:: EXERCISE PROMPT ::
Beginning with the line that has "This screenshot has height=422, width=595." in it, transcribe the listing exactly through its final line, and add nothing.
§ §
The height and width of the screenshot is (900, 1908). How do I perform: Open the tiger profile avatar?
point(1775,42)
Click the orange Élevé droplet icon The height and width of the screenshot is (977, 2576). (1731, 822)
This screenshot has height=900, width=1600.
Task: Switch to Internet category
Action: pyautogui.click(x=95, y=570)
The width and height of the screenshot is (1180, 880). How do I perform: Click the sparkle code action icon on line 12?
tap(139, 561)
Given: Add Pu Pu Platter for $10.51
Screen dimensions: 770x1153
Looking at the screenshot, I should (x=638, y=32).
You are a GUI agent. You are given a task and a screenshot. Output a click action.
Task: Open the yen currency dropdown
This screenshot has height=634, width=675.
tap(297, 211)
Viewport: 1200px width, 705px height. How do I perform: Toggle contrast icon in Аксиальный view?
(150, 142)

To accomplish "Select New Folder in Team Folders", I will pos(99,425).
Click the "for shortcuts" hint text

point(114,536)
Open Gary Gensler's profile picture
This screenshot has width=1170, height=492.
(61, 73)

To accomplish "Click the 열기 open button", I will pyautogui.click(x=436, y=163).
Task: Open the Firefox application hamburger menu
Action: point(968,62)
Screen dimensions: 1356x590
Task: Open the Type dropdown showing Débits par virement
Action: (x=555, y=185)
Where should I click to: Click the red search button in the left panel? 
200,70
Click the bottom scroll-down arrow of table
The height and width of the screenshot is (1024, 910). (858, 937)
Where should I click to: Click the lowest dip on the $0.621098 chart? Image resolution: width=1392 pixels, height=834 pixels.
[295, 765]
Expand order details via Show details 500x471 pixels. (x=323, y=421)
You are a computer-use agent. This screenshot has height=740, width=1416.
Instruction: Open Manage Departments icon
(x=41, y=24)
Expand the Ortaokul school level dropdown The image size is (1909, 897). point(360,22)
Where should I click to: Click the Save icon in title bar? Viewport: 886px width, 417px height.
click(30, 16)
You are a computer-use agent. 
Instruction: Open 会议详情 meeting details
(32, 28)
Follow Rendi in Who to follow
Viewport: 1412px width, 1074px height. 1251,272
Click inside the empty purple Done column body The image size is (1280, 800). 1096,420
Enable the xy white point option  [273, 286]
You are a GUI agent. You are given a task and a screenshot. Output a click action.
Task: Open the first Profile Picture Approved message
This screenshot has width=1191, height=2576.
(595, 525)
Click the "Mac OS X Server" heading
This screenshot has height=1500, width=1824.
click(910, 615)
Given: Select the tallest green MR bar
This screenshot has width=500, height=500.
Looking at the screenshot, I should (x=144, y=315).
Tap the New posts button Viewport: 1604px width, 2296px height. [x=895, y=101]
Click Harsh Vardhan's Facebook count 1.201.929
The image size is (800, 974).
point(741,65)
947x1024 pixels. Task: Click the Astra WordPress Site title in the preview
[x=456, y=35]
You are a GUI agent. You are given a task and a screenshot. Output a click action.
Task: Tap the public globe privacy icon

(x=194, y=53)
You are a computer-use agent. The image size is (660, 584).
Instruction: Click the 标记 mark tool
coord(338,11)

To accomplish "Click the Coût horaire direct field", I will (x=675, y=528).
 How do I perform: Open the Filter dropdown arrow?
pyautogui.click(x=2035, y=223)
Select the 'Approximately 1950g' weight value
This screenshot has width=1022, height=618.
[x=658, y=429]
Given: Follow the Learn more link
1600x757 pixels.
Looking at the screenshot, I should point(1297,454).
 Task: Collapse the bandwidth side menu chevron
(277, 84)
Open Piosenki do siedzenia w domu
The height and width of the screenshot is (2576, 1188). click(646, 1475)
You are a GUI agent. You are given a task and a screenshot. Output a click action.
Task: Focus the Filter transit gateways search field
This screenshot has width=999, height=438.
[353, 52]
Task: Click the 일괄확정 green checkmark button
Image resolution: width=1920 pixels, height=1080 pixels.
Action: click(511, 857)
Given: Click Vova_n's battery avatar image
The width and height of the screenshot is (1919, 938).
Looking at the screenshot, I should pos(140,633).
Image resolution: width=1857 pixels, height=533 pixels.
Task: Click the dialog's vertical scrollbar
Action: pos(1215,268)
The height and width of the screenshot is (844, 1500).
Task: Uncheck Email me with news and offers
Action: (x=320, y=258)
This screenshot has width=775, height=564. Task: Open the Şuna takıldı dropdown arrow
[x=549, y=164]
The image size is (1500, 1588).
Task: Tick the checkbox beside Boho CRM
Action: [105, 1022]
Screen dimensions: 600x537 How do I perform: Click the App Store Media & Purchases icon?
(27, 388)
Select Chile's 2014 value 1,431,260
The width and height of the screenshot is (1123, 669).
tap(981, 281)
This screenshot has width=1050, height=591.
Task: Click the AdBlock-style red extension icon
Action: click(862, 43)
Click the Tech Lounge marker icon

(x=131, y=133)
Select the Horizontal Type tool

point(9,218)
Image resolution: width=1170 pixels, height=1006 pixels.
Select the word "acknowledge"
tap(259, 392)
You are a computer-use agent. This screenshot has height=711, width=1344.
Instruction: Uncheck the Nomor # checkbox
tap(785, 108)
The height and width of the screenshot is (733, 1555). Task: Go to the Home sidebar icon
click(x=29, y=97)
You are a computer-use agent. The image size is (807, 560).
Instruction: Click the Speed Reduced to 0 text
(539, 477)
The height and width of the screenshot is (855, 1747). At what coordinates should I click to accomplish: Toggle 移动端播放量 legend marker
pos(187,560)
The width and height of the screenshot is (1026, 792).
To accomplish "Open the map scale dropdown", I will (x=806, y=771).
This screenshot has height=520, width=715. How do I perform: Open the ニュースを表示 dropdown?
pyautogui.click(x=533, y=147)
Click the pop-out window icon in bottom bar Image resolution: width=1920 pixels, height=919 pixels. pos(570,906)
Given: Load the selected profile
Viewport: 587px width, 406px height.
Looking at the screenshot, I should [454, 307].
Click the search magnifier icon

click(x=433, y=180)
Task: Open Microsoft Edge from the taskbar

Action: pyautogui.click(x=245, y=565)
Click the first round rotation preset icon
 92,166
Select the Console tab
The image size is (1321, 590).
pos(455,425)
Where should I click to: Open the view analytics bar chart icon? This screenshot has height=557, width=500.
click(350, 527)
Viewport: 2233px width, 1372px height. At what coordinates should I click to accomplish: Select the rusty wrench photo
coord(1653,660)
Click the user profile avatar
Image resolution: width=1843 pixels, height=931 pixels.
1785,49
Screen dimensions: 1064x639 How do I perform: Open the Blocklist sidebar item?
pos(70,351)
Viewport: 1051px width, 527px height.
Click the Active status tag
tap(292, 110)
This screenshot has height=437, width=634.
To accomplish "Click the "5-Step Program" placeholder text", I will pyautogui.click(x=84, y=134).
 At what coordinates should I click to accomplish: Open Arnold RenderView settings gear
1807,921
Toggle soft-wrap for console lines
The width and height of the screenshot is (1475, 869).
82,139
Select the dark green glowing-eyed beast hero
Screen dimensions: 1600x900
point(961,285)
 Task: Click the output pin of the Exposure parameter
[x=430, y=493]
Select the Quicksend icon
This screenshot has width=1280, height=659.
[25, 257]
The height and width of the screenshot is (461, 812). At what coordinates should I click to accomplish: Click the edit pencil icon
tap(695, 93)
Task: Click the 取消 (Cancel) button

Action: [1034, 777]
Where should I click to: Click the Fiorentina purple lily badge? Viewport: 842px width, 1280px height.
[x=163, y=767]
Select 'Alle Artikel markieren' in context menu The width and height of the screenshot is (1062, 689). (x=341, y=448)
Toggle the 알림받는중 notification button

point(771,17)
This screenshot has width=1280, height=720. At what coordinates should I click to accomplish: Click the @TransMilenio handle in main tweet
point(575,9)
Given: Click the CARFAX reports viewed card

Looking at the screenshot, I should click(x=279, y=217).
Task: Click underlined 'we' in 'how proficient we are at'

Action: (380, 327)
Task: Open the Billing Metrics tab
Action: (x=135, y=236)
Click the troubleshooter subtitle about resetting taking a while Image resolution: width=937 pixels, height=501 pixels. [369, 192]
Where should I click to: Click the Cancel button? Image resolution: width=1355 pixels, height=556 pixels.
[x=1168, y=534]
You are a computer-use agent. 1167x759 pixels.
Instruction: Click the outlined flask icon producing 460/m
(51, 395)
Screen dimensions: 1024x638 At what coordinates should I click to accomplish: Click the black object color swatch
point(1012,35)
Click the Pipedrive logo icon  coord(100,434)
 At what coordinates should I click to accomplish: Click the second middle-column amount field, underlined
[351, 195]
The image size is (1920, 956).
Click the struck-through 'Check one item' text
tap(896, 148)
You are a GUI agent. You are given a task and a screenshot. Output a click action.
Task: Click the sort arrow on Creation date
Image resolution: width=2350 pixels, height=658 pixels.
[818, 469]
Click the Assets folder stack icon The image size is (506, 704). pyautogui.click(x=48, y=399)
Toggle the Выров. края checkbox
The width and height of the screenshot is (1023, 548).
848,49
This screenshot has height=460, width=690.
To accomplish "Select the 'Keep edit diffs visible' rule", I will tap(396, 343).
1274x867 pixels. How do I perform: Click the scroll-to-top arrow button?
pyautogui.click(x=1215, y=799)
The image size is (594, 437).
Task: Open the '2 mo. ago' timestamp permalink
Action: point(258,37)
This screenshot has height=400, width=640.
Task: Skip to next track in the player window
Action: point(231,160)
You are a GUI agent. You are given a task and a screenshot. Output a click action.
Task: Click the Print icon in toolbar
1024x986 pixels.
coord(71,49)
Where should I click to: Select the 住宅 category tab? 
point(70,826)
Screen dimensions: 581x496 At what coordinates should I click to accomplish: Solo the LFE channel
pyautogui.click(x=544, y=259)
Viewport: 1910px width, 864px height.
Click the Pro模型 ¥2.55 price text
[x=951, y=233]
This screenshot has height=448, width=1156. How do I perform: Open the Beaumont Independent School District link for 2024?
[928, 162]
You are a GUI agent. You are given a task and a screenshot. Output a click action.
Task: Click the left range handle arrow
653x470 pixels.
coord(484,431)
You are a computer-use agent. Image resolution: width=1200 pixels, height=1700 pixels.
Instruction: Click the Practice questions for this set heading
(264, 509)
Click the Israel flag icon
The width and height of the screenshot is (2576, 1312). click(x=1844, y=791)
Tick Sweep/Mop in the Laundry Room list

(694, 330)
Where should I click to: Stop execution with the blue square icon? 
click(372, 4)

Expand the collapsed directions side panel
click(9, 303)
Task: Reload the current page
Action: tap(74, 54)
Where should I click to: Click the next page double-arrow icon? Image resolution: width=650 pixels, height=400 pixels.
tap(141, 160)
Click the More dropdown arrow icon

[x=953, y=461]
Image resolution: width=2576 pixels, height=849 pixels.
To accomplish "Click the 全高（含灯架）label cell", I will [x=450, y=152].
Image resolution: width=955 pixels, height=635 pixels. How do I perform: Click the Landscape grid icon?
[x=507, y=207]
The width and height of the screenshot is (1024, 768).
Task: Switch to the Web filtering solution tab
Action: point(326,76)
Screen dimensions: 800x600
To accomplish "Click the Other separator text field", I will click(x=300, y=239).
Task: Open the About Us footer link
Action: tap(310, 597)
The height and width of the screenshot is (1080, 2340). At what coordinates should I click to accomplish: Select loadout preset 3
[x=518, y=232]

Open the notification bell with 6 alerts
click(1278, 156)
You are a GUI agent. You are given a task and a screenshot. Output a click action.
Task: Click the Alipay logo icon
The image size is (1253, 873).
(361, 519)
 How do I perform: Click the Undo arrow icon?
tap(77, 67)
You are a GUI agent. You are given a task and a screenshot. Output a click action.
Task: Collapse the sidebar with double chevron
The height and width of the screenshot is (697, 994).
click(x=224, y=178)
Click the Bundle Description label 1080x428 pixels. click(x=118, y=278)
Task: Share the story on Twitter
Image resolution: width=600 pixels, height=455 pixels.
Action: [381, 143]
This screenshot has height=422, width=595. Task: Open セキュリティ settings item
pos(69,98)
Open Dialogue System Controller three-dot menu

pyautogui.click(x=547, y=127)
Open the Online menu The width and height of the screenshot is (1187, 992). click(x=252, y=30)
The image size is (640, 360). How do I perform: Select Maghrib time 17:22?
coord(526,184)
§ §
:: TASK RESULT ::
This screenshot has height=422, width=595. Task: Open セキュリティ settings item
pos(69,98)
Open Dialogue System Controller three-dot menu

pyautogui.click(x=547, y=127)
Open the Online menu The width and height of the screenshot is (1187, 992). click(x=252, y=30)
The image size is (640, 360). How do I perform: Select Maghrib time 17:22?
coord(526,184)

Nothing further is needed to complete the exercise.